Directive -
Reproduce the passage below on MAIL FROM and return addresses word for word, in full.

Source -
You are correct that RFC2821 defines MAIL FROM: as the address to receive
DSN's.  While there is currently no requirement for it to match any other
address in the headers, what I was asking was why _couldn't_ we require it
to match the From: or Sender: header?  In legitimate email, it very often
does match one of these headers.  I was trying to think of a legitimate case
where it would need to be a different address, and I can't think of any.  If
we could require this, an SPF pass on the first hop would mean a lot more
than it currently does.

The new spf using RFROM and the PRD concept makes the problem of the
MAIL FROM return-path not matching the From or Sender headers
irrelevant, because if the return-path doesn't match the PRD, the sender
will use an RFROM that does match, or risk the message being
new-spf-rejected.

But there's no reason such a mismatch has to be considered bad, and it
can be useful..

For physical mail, the inside of a letter contains an inside return
address--the recipient can use this address for further correspondence
with the sender.

The outside of a letter has a postal return address--the post office
will use this address for postal returns.

The addresses don't have to match, even though they're (IMHO mistakenly
and implicitly) assumed to match in most any "how to write a business
letter" type of document you might run across.

For a large bulk mailer, it makes sense to have different return
addresses for these sorts of things--postal returns can go to a place
that can handle volumes of return-to-sender mail and fix up addressing
problems, while correspondence returns can go elsewhere.

Given data -
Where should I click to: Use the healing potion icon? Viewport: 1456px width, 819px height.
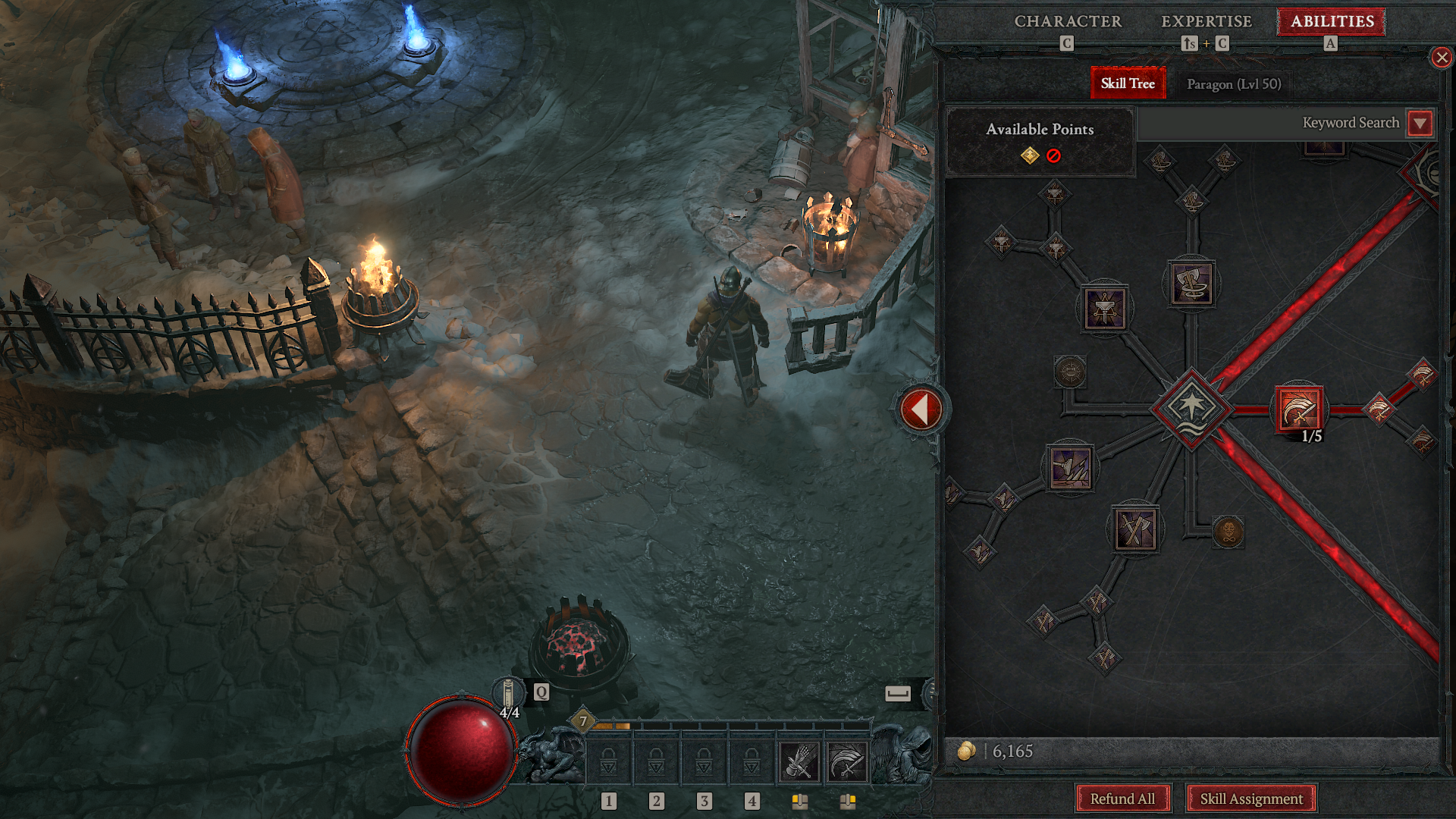pyautogui.click(x=509, y=694)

Solution below -
You are correct that RFC2821 defines MAIL FROM: as the address to receive
DSN's.  While there is currently no requirement for it to match any other
address in the headers, what I was asking was why _couldn't_ we require it
to match the From: or Sender: header?  In legitimate email, it very often
does match one of these headers.  I was trying to think of a legitimate case
where it would need to be a different address, and I can't think of any.  If
we could require this, an SPF pass on the first hop would mean a lot more
than it currently does.

The new spf using RFROM and the PRD concept makes the problem of the
MAIL FROM return-path not matching the From or Sender headers
irrelevant, because if the return-path doesn't match the PRD, the sender
will use an RFROM that does match, or risk the message being
new-spf-rejected.

But there's no reason such a mismatch has to be considered bad, and it
can be useful..

For physical mail, the inside of a letter contains an inside return
address--the recipient can use this address for further correspondence
with the sender.

The outside of a letter has a postal return address--the post office
will use this address for postal returns.

The addresses don't have to match, even though they're (IMHO mistakenly
and implicitly) assumed to match in most any "how to write a business
letter" type of document you might run across.

For a large bulk mailer, it makes sense to have different return
addresses for these sorts of things--postal returns can go to a place
that can handle volumes of return-to-sender mail and fix up addressing
problems, while correspondence returns can go elsewhere.